## BRIEF
Please write out the listing exactly, with nothing altered.

# # #

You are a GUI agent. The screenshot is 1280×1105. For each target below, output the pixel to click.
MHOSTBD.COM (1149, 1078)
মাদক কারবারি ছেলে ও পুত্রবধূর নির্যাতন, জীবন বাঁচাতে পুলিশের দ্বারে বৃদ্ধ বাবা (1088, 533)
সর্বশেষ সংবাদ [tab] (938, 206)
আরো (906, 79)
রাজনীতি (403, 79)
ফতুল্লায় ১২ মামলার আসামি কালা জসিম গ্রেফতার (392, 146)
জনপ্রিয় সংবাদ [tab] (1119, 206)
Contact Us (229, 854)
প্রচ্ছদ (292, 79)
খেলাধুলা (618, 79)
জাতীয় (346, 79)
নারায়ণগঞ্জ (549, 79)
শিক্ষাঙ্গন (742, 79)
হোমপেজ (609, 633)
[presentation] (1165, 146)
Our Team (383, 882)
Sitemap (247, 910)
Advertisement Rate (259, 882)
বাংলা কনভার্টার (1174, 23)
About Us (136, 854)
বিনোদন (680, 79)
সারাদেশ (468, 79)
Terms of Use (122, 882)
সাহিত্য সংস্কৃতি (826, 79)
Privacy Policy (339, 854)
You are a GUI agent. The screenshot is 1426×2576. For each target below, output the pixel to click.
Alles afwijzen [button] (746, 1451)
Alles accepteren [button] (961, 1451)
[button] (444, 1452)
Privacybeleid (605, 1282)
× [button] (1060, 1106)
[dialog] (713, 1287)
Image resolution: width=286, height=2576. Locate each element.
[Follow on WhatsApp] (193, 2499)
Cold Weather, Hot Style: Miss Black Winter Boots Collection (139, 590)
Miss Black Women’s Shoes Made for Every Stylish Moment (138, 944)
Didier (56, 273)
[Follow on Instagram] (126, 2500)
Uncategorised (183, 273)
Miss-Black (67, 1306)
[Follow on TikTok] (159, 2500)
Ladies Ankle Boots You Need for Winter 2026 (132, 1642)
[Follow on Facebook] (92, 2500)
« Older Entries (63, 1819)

# # #

## RESULT
You are a GUI agent. The screenshot is 1280×1105. For each target below, output the pixel to click.
MHOSTBD.COM (1149, 1078)
মাদক কারবারি ছেলে ও পুত্রবধূর নির্যাতন, জীবন বাঁচাতে পুলিশের দ্বারে বৃদ্ধ বাবা (1088, 533)
সর্বশেষ সংবাদ [tab] (938, 206)
আরো (906, 79)
রাজনীতি (403, 79)
ফতুল্লায় ১২ মামলার আসামি কালা জসিম গ্রেফতার (392, 146)
জনপ্রিয় সংবাদ [tab] (1119, 206)
Contact Us (229, 854)
প্রচ্ছদ (292, 79)
খেলাধুলা (618, 79)
জাতীয় (346, 79)
নারায়ণগঞ্জ (549, 79)
শিক্ষাঙ্গন (742, 79)
হোমপেজ (609, 633)
[presentation] (1165, 146)
Our Team (383, 882)
Sitemap (247, 910)
Advertisement Rate (259, 882)
বাংলা কনভার্টার (1174, 23)
About Us (136, 854)
বিনোদন (680, 79)
সারাদেশ (468, 79)
Terms of Use (122, 882)
সাহিত্য সংস্কৃতি (826, 79)
Privacy Policy (339, 854)
You are a GUI agent. The screenshot is 1426×2576. For each target below, output the pixel to click.
Alles afwijzen [button] (746, 1451)
Alles accepteren [button] (961, 1451)
[button] (444, 1452)
Privacybeleid (605, 1282)
× [button] (1060, 1106)
[dialog] (713, 1287)
Image resolution: width=286, height=2576. Locate each element.
[Follow on WhatsApp] (193, 2499)
Cold Weather, Hot Style: Miss Black Winter Boots Collection (139, 590)
Miss Black Women’s Shoes Made for Every Stylish Moment (138, 944)
Didier (56, 273)
[Follow on Instagram] (126, 2500)
Uncategorised (183, 273)
Miss-Black (67, 1306)
[Follow on TikTok] (159, 2500)
Ladies Ankle Boots You Need for Winter 2026 (132, 1642)
[Follow on Facebook] (92, 2500)
« Older Entries (63, 1819)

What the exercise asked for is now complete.